Breadcrumb

Presidential library looks back at WWI

FOR IMMEDIATE RELEASE
3/24/2017
Christopher Wills
217-558-8970
chris.wills@illinois.gov

​SPRINGFIELD – The Abraham Lincoln Presidential Library and Museum will look back 100 years to World War I with two events in April: a presentation on America’s entry into the “war to end all wars” and a screening of the classic movie “Paths of Glory.”

President Woodrow Wilson won a second term by promising to keep America out of World War I, but five months later our troops were headed for the battlefield. What pushed the country into war? 

On April 4, historian Dr. Mark DePue will explain the series of events, including German submarine attacks, that tipped American public opinion in favor of war. 

DePue, head of the presidential library’s Oral History Program,  developed an extremely popular series of presentations on key Civil War battles, using maps, photos and the soldiers’ own words to explain what happened and why. Now he is bringing that same approach to World War I.

The free event takes place at 6:30 p.m. in the museum’s Union Theater. To reserve a seat, visit www.PresidentLincoln.illinois.gov​ and click on “special event reservations.”

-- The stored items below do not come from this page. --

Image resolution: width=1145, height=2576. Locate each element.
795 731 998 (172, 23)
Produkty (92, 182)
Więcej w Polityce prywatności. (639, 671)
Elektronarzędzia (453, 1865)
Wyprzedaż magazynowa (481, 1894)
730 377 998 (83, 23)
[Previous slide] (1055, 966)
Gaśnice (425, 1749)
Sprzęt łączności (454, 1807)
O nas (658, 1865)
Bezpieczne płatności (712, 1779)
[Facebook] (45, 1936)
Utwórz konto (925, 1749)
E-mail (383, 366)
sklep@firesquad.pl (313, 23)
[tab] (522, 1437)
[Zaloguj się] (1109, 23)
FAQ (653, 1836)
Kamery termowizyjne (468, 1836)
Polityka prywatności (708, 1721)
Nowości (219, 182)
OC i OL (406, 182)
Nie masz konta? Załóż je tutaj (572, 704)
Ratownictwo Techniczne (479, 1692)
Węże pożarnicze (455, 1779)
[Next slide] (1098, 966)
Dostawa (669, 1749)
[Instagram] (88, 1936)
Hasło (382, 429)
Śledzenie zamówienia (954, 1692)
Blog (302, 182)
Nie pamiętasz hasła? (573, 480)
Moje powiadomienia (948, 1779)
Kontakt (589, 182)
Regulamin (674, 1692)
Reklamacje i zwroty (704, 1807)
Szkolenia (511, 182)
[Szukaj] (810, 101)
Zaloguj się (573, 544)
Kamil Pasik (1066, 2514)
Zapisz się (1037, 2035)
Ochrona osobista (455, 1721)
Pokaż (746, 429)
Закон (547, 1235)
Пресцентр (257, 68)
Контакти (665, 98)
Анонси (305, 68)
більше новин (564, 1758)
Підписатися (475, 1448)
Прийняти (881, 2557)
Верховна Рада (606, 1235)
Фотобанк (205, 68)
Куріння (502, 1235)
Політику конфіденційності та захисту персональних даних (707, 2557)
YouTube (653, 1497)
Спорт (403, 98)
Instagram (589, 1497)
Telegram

A week later, on Tuesday, April 11, the presidential library presents “Paths of Glory,” directed by Stanley Kubrick and starring Kirk Douglas.

It tells the story (based on a real incident) of French soldiers who refused to take part in what was obviously a pointless suicide mission and were court-martialed by officers more interested in their own reputations than their soldiers’ welfare. 

Admission is free. The movie starts at 6:30 in the library’s Multi-Purpose Room. Reservations can be made at www.PresidentLincoln.illinois.gov.

The Abraham Lincoln Presidential Library and Museum, a division of the Illinois Historic Preservation Agency, is dedicated to telling the story of America’s 16th president through old-fashioned scholarship and modern showmanship. 

The library holds an unparalleled collection of Lincoln books, documents, photographs, artifacts and art, as well as some 12 million items pertaining to all aspects of Illinois history. The museum uses traditional exhibits, eye-catching special effects and innovative story-telling techniques to educate visitors.